L’émergence d’une menace islamo-gauchiste ?
De nombreux éléments permettent de dire que les djihadistes ne sont pas à l’origine de cette tentative :
- ils ne préviennent jamais les autorités avant un attentat et frappent toujours de manière aveugle et sanglante ;
- le mode opératoire et les explosifs utilisés ne correspondent pas à leur façon de procéder ;
- ils ont pour coutume de revendiquer leurs actions via des sites internet hébergés dans le monde arabe ou de diffuser leurs messages vidéo via Al-Jazira. Jamais ils n’utilisent l’AFP ;
- le texte du communiqué n’a rien d’islamiste. Les djihadistes ne se définissent jamais comme des révolutionnaires ; au contraire ils se considèrent comme le bras armé d’un islam ultra-conservateur.
En revanche, tout conduit à penser que les auteurs de cette action sont liés à l’ultra-gauche française.
Comme l’ont montré les récentes arrestations d’activistes – suite aux sabotages de caténaires sur les lignes TGV, en novembre dernier – il existe, en France, une nouvelle extrême-gauche violente, déterminée à passer à l’action. Les membres de cette mouvance dite « anarcho-autonome » sont plutôt jeunes (25 à 35 ans) et n’ont guère de programme. Ils sont dans une démarche d’opposition brute : leur unique but est de perturber ou détruire l’Etat « répressif » et la société capitaliste.

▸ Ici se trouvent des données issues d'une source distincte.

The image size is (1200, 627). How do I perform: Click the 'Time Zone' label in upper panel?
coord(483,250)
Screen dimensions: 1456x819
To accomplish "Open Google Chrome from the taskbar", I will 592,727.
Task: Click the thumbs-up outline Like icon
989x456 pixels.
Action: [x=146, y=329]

Le communiqué transmis à l’AFP reproduit clairement leur phraséologie et leur vocabulaire révolutionnaire de type marxiste. Le fait que les explosifs aient été placés au Printemps, « temple » de la consommation, n’est pas anodin non plus. La nouvelle ultra-gauche a une très forte orientation anti-publicité, anti-marques et anti-consommation. Elle considère par ailleurs que la présence française en Afghanistan relève de l’impérialisme et que les pays du Tiers-Monde sont exploités, d’où son « appel » à un Afghanistan « libre ».

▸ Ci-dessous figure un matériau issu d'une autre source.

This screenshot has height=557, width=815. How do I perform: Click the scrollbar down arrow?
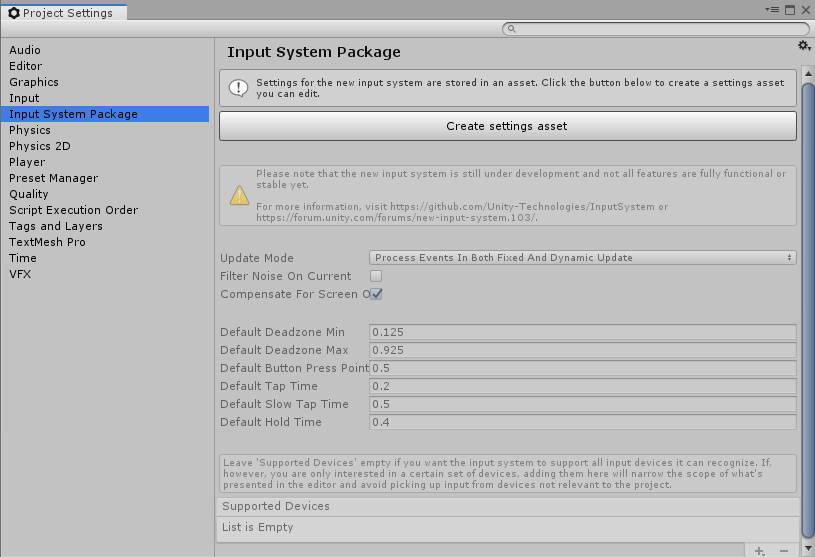click(x=809, y=535)
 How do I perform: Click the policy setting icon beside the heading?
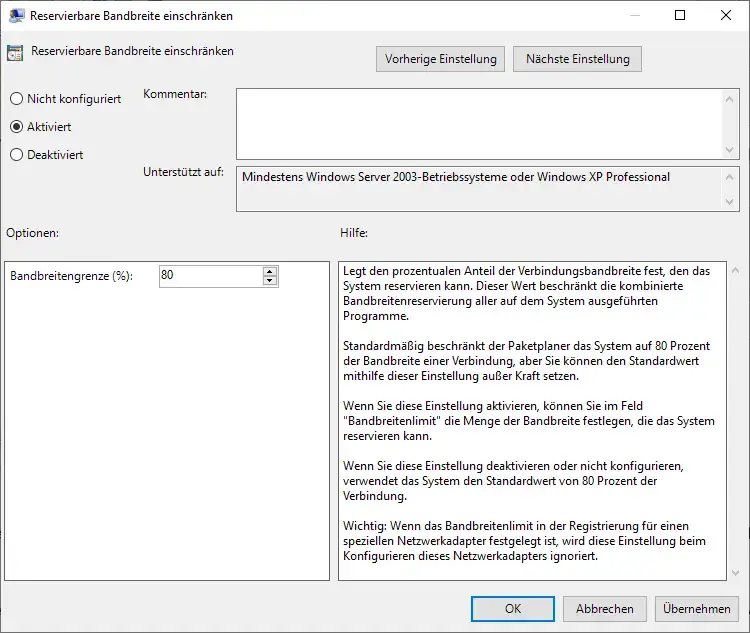pos(15,52)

La renaissance d’un courant violent au sein de l’extrême-gauche est un phénomène qui s’observe dans tous les pays occidentaux depuis plusieurs années, davantage en Allemagne, en Italie et aux Etats-Unis qu’en France.
En effet, la fin de la Guerre froide et la faillite du communisme n’ont pas mis fin à l’existence de forts courants d’opinion cherchant à remettre en cause l’évolution des sociétés développées. Au contraire, la victoire de la libre entreprise sur le totalitarisme et l’économie planifiée a engendré, en réaction au règne du libéralisme, de la « société de consommation » et à la « recherche du profit » les accompagnant, l’apparition de nouvelles démarches contestataires agissant au nom de « l’éthique ».

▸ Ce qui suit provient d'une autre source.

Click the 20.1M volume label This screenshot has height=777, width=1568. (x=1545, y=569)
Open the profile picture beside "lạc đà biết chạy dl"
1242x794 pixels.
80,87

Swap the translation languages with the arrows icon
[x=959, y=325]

Nombre de ceux qui rejettent tout ou partie de l’évolution du monde actuel – y compris une fraction de l’extrême-droite – convergent vers ces mouvements contestataires qui couvrent des champs extrêment divers : activistes anti-mondialisation et anti OGM, animalistes, militants anti-avortement, défenseurs de l’environnement, groupes anti-consommation et anti-pub, etc.
Malheureusement, depuis quelques années, les dérives violentes se multiplient. La majorité de ces causes « éthiques » a donné naissance à des groupuscules violents (écoterroristes, bioterroristes, etc.) n’hésitant pas à recourir à des actions « armées » pour faire aboutir leurs idées.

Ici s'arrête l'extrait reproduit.